Class of Lipschitz Functions on the unit d-dimensional ball

Question

Let $\mathcal{F} = \{f:\mathcal{B}_d \to \mathbb{R}\;:\; \text{f is Lipschitz}\}$, where $\mathcal{B}_d = \{x \in \mathbb{R}^d\;:\: \|x\|_2 \leq 1\}$ is the unit ball in $d$ dimension. Is the class $\mathcal{F}$ finite dimensional?

My approach: For any constant $M$, the set, $\mathcal{F}_M = \{ f \in \mathcal{F}\;:\; \|f\|_\infty \leq M \}$ is compact in the sup norm.
This can be proven the following way
Step 1 : Use Arzela Ascolli to show the $\mathcal{F}_M$ is relatively compact in the uniform norm
Step 2 : Show that this $\mathcal{F}$ is closed in the uniform norm. This means that $\mathcal{F}$ is compact in the unform norm.
The same question have been addressed here, Show a locally bounded Lipschitz function space is compact for sup metric , so I assume it's true. This is also mentioned in the wiki page https://en.wikipedia.org/wiki/Lipschitz_continuity#Properties.

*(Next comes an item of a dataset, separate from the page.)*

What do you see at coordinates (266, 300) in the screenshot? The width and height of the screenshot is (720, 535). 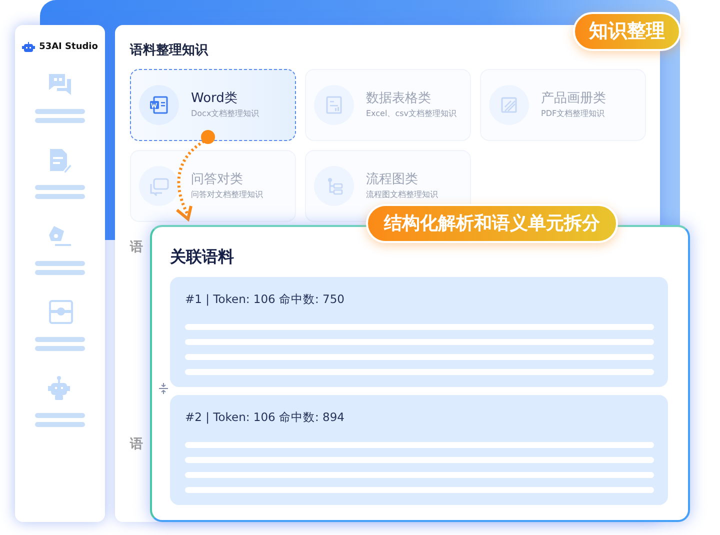 I see `chunk-header: #1 | Token: 106 命中数: 750` at bounding box center [266, 300].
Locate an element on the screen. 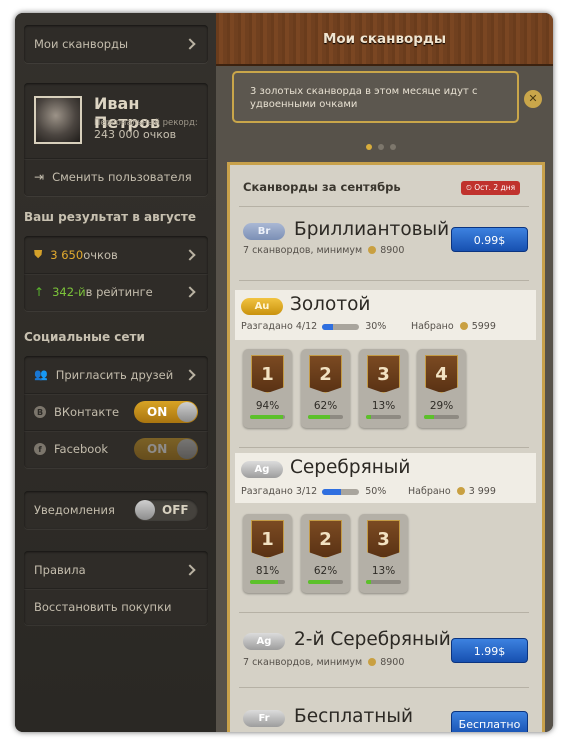 The height and width of the screenshot is (747, 568). level-title: Бриллиантовый is located at coordinates (372, 230).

Question Does this show that the space $(\mathcal{F}, \|\;\|_\infty$ is a locally compact vector space?. The wikipedia page suggests that each $\mathcal{F}_M$ is a locally compact convex set of the Banach Space $\mathcal{C}({\mathcal{B}_d})$

If the space $(\mathcal{F}, \|\;\|_\infty)$ is locally compact, then we can deduce that it must be a finite dimensional space from Riesz Lemma (https://en.wikipedia.org/wiki/F._Riesz%27s_theorem#Statement). The question on the forum Space of Lipschitz functions is finite dimensional appears to do this only so I would assume it's true. The only place where it is throwing me off is they have taken $\mathcal{F}$ as a closed subspace of $\mathcal{C}({\mathcal{B}_d})$ such that every $f \in \mathcal{F}$ is Lipschitz. I am not sure how my setup is different? Is my space stritly bigger?

Any help is appreciated.

Answer 1

I think you are confusing yourself about some points. For clarity introduce some notation:

$$\mathcal F_R(L) := \{ f: B\to\Bbb R \mid \forall x,y\in B: |f(x)|\leq R, \ |f(x)-f(y)|\leq L|x-y|\}\\ \mathcal F_R=\bigcup_{L\in\Bbb R}\mathcal F_R(L),\quad \mathcal F(L)=\bigcup_{R\in\Bbb R} \mathcal F_R(L),\quad \mathcal F = \bigcup_{L,R\in\Bbb R}\mathcal F_R(L)$$ So that $\mathcal F$ is the space of all Lipschitz functions from $B$ to $\Bbb R$. Then you have the following:

1. $\mathcal F$ is a vector subspace of $C(B)$. It is not closed.
2. $\mathcal F_R$ is the ball of radius $R$ in $\mathcal F$. It is not pre-compact: Azerla-Ascoli doesn't apply because the Lipschitz constant can be arbitrarily large, and equicontinuity will then fail.
3. $\mathcal F(L)$ is the space of all Lipschitz functions from $B$ to $\Bbb R$ with Lipschitz constant $\leq L$. This is not a vector space, since the implication [$f\in\mathcal F(L)\implies \lambda f\in\mathcal F(L)$ for all $\lambda\in\Bbb R]$ fails.
4. $\mathcal F_R(L)$ is pre-compact by Azerla-Ascoli.

Your strategy of showing finite dimensionality of any of the spaces will then not succeed. For $\mathcal F$ (or its closure) it doesn't work because $\mathcal F$ is not locally compact, because the balls in $\mathcal F$ are not pre-compact. For $\mathcal F(L)$ the "balls" $\mathcal F_R(L)$ are pre-compact, but $\mathcal F(L)$ is not a vector subspace.